Actually, the list isn’t all that horrible. I winced about 2 or 3 times reading it, which is not bad for such a controversial topic.
I winced when I saw:
Stargate: Atlantis
WTF? This show is a weak spin-off of a weak show. I’ll give Stargate SG-1 some credit just for lasting into its 9th season, but the spin-off?
Buffy is #27.
That’s way too low. Did I mention Stargate: Atlantis is #26, higher than Buffy?
NO FARSCAPE!!!
WHAT THE FRELL IS THAT??? Farscape should be top 15(higher for me
personally).
Voyager makes it, but Deep Space 9 doesn’t.
Crazy talk! Deep Space 9 is almost as good as Next Gen. and wayyyyyyyyyyyyy better than Voyager!
Did I mention…NO FARSCAPE?
Oh, and I’m a big Battlestar Galactica fan, but I think #2 is too high for a show that hasn’t finished its second season. It may one day be #2, but it’s too early.

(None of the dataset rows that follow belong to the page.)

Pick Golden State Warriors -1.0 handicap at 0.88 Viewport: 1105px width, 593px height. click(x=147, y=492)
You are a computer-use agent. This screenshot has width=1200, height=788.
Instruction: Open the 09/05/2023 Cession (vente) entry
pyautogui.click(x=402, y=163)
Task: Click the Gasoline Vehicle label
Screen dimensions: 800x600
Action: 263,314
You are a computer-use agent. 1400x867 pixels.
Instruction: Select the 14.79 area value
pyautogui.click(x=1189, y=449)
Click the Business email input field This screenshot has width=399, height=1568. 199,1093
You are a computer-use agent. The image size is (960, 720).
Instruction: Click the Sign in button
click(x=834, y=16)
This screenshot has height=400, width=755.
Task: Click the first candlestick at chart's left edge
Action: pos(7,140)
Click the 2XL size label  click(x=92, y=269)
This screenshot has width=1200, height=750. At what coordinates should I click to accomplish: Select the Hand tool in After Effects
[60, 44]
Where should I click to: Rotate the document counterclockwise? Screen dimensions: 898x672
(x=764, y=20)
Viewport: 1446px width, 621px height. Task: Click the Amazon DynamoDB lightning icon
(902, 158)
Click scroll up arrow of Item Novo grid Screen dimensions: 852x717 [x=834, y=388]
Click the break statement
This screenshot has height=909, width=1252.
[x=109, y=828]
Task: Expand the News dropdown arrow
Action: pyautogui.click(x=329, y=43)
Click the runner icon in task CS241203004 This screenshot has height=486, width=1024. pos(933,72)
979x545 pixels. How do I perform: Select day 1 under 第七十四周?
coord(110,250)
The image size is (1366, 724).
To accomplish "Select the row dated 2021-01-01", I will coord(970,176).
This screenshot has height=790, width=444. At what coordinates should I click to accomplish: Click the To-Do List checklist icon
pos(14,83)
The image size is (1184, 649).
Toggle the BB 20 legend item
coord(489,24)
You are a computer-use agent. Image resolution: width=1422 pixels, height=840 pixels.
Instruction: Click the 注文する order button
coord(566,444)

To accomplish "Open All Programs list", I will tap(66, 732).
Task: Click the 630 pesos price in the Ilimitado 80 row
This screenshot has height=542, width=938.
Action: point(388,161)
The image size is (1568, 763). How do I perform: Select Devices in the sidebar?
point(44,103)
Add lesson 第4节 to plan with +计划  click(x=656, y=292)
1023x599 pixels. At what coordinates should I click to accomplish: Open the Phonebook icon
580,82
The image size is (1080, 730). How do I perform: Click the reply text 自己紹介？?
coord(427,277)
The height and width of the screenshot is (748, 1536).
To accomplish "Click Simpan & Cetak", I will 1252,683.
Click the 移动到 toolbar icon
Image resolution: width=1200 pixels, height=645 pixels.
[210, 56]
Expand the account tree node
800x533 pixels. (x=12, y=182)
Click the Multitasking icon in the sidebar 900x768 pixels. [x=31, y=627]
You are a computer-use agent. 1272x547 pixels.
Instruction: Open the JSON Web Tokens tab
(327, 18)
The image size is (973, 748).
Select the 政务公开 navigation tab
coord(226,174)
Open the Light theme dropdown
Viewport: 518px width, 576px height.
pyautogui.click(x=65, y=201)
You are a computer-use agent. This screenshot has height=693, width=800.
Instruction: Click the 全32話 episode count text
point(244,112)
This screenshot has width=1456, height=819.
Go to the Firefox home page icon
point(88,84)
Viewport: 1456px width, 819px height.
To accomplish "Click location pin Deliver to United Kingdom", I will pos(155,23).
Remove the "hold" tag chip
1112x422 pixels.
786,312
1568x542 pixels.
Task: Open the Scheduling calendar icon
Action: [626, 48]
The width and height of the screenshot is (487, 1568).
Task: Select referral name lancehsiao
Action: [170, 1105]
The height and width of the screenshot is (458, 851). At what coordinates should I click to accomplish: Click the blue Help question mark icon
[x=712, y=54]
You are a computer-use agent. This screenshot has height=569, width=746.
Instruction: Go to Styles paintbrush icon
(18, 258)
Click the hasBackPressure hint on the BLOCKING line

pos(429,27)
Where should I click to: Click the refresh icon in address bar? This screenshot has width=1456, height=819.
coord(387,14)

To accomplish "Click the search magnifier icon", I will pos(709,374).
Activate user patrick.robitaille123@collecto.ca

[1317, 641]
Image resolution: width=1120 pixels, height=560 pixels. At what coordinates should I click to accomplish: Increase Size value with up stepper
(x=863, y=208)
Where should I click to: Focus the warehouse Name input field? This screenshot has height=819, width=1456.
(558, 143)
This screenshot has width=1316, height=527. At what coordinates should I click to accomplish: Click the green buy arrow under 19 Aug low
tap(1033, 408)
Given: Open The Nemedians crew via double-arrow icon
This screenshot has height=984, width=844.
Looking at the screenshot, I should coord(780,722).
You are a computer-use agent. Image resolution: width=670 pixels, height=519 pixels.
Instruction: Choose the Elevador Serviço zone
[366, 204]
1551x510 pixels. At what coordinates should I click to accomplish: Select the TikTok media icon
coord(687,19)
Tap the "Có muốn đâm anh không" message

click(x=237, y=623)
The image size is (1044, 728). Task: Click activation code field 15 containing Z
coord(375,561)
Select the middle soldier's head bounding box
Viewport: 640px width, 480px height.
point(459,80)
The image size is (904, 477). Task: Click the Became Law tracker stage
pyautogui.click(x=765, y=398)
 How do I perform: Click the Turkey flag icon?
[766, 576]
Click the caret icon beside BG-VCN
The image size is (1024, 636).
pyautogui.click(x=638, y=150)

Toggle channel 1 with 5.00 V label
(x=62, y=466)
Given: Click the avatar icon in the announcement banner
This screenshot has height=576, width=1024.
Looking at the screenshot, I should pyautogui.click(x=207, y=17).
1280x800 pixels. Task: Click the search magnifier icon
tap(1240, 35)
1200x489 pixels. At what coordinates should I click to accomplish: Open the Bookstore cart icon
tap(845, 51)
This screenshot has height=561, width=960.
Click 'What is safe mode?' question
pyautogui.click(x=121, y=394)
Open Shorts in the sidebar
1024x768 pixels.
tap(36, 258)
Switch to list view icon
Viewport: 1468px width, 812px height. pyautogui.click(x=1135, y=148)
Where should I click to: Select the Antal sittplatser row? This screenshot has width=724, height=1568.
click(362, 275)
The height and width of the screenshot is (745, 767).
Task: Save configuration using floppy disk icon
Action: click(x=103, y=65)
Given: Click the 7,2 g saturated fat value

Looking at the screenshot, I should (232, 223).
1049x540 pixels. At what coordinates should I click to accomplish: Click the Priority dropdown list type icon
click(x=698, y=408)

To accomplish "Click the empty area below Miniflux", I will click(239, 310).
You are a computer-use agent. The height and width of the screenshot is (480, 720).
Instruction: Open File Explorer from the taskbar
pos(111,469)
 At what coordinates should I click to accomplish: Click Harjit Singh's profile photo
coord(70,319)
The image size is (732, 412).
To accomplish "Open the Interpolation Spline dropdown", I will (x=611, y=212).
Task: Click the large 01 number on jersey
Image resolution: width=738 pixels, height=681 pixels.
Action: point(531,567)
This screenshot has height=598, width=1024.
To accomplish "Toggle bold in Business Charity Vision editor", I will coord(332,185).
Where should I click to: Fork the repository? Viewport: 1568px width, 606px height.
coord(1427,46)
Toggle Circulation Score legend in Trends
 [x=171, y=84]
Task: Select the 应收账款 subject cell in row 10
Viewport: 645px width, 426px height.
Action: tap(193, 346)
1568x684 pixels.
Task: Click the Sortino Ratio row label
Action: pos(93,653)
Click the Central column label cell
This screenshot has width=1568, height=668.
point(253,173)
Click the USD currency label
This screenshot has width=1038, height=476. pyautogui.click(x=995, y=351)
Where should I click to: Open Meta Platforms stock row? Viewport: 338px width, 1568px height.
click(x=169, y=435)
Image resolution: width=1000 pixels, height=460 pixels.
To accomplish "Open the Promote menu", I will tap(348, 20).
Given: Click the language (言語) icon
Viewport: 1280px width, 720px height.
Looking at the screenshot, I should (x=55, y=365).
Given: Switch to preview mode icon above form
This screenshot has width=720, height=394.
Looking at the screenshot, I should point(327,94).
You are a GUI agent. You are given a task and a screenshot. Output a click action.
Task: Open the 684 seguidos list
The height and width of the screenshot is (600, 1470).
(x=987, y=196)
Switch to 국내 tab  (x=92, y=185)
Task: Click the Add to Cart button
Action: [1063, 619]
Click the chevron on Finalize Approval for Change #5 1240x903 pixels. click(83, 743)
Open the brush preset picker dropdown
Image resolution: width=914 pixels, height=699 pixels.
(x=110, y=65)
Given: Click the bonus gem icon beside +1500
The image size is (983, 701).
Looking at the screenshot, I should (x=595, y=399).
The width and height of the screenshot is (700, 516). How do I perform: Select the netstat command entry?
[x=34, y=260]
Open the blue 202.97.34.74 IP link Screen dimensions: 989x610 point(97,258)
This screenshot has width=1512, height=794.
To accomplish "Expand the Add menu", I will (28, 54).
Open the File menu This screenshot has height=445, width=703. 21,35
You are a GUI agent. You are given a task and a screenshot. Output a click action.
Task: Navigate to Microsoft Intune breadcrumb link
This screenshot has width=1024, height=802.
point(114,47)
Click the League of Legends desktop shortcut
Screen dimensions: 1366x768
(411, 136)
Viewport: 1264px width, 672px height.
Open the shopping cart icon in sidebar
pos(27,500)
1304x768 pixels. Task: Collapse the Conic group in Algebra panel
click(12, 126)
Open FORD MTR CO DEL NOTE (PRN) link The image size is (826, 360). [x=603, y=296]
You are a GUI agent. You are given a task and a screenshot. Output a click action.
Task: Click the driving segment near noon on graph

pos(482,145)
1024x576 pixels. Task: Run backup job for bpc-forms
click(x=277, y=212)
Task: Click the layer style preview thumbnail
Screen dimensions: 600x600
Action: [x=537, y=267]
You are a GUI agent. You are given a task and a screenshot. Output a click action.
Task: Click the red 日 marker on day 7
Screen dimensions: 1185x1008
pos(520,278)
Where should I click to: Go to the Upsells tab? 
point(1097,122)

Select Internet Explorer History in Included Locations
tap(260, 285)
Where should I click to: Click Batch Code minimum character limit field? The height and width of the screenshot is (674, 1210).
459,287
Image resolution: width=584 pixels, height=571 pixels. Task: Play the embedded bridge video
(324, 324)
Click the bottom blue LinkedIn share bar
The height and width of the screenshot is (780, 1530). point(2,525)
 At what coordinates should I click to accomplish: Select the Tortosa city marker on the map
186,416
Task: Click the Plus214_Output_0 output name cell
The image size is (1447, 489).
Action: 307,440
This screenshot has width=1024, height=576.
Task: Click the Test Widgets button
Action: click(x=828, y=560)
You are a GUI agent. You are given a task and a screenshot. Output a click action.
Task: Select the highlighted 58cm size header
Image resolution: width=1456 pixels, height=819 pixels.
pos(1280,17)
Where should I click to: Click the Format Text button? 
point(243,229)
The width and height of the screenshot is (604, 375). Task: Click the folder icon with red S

Good things about the list:
Babylon 5 makes #5.
Glad to see it take its place amongst the greats.
Star Trek does deserve #1.
Not great stuff, but we wouldn’t have Battlestar today without it.
One would be interested in their criteria used in assembling the list. Any list that includes The Last American Hero and doesn’t include DS9 or Farscape has got to be suspect. If it’s merely one critic’s opinions, then it should be labeled as such.
Star Trek had to be 1. I am surprised Twilight Zone wasn’t higher. Everyone know the Twilight Zone and it’s closing in on 50 year old now.
I was glad to X-files and Dr Who up high.
Yeah, I can’t get behind their construction of the list. OK, sure, I get that if you include the Bionic Woman, it doesn’t make much sense not to include Wonder Woman, even though one’s powers are based in science and the other’s, not. But there were an awful lot of adventure shows with cool gadgets on the list. That shouldn’t count. And Nowhere Man? I admit, I stopped watching after the first half-dozen episodes, but I noticed absolutely nothing related to aliens, other dimensions, or high technology in that show – sure, it was a follower of the undeniably sci-fi X-Files, but so what?
Oh, and anyone who puts Futurama at 41 and omits DS9 all together can bite my shiny metal ass.
Even a show like Quantum Leap (which I really enjoyed) I think stretches the definition. Yes, it is science fictiony the way he moves thorough time into other people. But that was almost a macguffin type plot device to simply allow for a wide variety of dramatic and comedic cicumstances that had little to do with the science fiction.
I love MST3K as much as anyone, but it’s about as much sci-fi as the Saturday Night Live skectch where William Shatner went to the Star Trek convention.
Here’s a top 100 list based on an online poll. Such polls are dominated by younger folk who don’t even know what SF shows were on in the 1950s, let alone whether they were any good.
I got the sense that they didn’t really know anything about some of the entries: Things like “This show only ran for one or two seasons”. They can’t even be bothered to find out how many seasons it was? It feels like they all sat around in a brainstorming session to name shows, but ran dry at around 41, and had to find some things someone had heard of once to fill it out to a round 50.
And while I suppose I can see the reasoning, spies and superheroes are not traditionally considered SF. Nobody’s going to say “Hey, you liked James Bond? Check out this new Battlestar Galactica show!”. This goes double for fantasy: There’s no possible way you can consider Xena to be science fiction. Now, they could have made a list of “science fiction and fantasy”, or of “speculative fiction”, but then they’d have to include a lot of other good fantasy/horror/etc. shows.
Some of the shows made me wonder also. For instance Batman. I could see it in an action/adventure list, or a comedy action list, but it isn’t science fiction.
Oh, yeah. He already knew the list was coming and he was prepared.
The fact that they considered Sliders as number ten shows they don’t no squat about SF. Sliders was a truly mediocre show that had no idea what to do with its premise and is hardly in the top 200 (and is only there because there probably aren’t more than 200 or so SF TV shows).